Description of the task: Take the material below and reproduce, word for word, only the lines from the line with "Task: Click heart icon next to $415 price" through the line with "This screenshot has width=812, height=581.".

Record extracts:

:::

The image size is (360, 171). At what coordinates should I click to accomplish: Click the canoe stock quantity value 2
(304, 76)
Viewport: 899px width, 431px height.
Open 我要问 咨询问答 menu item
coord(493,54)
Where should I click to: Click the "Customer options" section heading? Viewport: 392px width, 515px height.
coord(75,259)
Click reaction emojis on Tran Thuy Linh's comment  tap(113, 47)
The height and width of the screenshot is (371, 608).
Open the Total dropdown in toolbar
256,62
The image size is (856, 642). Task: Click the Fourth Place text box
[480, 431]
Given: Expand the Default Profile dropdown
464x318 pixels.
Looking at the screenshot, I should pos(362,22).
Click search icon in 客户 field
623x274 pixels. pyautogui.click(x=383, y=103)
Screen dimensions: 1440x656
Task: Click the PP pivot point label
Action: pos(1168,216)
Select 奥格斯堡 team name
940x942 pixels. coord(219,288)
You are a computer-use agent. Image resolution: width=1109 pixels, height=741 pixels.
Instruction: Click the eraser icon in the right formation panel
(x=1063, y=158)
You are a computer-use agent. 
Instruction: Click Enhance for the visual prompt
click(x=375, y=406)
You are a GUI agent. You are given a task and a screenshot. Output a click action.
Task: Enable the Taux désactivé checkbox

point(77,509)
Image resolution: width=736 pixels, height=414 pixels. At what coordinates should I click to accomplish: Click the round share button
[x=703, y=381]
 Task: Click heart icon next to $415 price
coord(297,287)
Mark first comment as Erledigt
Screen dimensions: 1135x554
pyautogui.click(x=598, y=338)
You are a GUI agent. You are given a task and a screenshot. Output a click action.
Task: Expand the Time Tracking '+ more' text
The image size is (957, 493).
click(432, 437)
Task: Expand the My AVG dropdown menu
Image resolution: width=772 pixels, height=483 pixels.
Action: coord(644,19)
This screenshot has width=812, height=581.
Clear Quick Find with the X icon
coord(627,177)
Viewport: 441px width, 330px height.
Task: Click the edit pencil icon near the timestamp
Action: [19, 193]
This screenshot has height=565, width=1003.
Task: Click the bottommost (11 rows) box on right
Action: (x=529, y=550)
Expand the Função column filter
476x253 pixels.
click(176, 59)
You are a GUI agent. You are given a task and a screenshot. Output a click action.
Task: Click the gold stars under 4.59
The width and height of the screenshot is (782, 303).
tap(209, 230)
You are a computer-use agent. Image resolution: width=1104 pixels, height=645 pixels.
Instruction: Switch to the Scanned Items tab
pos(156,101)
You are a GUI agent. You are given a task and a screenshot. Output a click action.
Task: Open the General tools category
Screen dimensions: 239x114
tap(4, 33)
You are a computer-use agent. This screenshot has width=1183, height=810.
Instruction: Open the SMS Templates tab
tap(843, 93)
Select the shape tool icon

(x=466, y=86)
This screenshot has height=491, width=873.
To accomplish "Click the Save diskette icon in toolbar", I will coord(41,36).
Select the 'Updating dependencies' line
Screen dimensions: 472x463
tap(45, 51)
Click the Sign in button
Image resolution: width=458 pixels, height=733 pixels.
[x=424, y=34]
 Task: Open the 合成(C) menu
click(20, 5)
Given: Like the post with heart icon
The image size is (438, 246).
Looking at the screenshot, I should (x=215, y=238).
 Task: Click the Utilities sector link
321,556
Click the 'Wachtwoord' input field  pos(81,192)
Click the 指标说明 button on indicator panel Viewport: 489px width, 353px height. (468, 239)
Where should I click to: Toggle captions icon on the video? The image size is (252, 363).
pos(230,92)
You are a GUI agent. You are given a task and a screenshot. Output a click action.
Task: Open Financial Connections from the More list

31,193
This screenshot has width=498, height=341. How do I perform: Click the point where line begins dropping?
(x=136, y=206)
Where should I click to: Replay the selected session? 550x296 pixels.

:::

Output:
 Task: Click heart icon next to $415 price
coord(297,287)
Mark first comment as Erledigt
Screen dimensions: 1135x554
pyautogui.click(x=598, y=338)
You are a GUI agent. You are given a task and a screenshot. Output a click action.
Task: Expand the Time Tracking '+ more' text
The image size is (957, 493).
click(432, 437)
Task: Expand the My AVG dropdown menu
Image resolution: width=772 pixels, height=483 pixels.
Action: coord(644,19)
This screenshot has width=812, height=581.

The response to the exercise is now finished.